### TASK INSTRUCTIONS
Look below for the line that has "Task: Open the Backup tool icon". Set down the lines from there through the line that has "Task: Zoom out with the PDF minus button", exactly as written.

### SUPPLIED DATA
[Start of Attachment]
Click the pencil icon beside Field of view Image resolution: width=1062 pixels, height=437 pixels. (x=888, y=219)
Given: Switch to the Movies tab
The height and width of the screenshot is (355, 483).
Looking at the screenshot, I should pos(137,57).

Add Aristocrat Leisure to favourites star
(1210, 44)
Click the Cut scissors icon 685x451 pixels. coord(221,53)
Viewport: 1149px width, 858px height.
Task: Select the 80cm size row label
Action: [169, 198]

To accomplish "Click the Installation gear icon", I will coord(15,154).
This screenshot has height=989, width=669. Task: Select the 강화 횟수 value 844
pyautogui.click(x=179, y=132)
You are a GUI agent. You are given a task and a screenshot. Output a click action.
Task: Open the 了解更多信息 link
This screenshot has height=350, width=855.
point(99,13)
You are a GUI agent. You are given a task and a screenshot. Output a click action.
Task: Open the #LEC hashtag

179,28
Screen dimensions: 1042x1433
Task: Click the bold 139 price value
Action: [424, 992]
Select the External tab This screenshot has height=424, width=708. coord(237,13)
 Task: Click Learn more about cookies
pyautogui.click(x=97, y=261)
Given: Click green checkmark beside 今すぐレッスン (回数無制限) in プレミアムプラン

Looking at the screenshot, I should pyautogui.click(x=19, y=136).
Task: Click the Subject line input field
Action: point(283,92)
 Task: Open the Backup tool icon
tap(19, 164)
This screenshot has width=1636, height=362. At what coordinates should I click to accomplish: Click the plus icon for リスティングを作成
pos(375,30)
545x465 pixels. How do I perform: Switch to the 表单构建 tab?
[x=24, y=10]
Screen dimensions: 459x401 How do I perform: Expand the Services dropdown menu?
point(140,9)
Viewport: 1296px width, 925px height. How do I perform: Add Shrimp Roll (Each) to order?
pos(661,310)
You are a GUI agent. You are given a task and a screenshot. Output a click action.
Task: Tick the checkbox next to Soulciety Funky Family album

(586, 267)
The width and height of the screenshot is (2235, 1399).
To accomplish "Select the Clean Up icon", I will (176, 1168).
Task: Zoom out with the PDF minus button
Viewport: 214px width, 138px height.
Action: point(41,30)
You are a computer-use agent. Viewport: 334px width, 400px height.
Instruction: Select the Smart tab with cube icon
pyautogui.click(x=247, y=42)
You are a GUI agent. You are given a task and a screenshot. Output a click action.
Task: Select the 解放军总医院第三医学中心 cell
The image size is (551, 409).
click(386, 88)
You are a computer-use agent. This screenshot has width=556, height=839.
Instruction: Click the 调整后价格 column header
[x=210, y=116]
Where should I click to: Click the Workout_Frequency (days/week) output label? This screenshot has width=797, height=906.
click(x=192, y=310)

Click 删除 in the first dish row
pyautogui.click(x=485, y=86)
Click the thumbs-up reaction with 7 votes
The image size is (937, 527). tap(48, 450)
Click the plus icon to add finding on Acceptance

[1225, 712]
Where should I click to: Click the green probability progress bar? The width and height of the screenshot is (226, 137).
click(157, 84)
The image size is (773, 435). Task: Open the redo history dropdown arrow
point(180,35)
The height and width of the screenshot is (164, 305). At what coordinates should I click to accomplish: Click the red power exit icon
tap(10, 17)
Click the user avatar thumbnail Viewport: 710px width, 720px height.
[End of Attachment]
### YOUR RESPONSE
 Task: Open the Backup tool icon
tap(19, 164)
This screenshot has width=1636, height=362. At what coordinates should I click to accomplish: Click the plus icon for リスティングを作成
pos(375,30)
545x465 pixels. How do I perform: Switch to the 表单构建 tab?
[x=24, y=10]
Screen dimensions: 459x401 How do I perform: Expand the Services dropdown menu?
point(140,9)
Viewport: 1296px width, 925px height. How do I perform: Add Shrimp Roll (Each) to order?
pos(661,310)
You are a GUI agent. You are given a task and a screenshot. Output a click action.
Task: Tick the checkbox next to Soulciety Funky Family album

(586, 267)
The width and height of the screenshot is (2235, 1399).
To accomplish "Select the Clean Up icon", I will (176, 1168).
Task: Zoom out with the PDF minus button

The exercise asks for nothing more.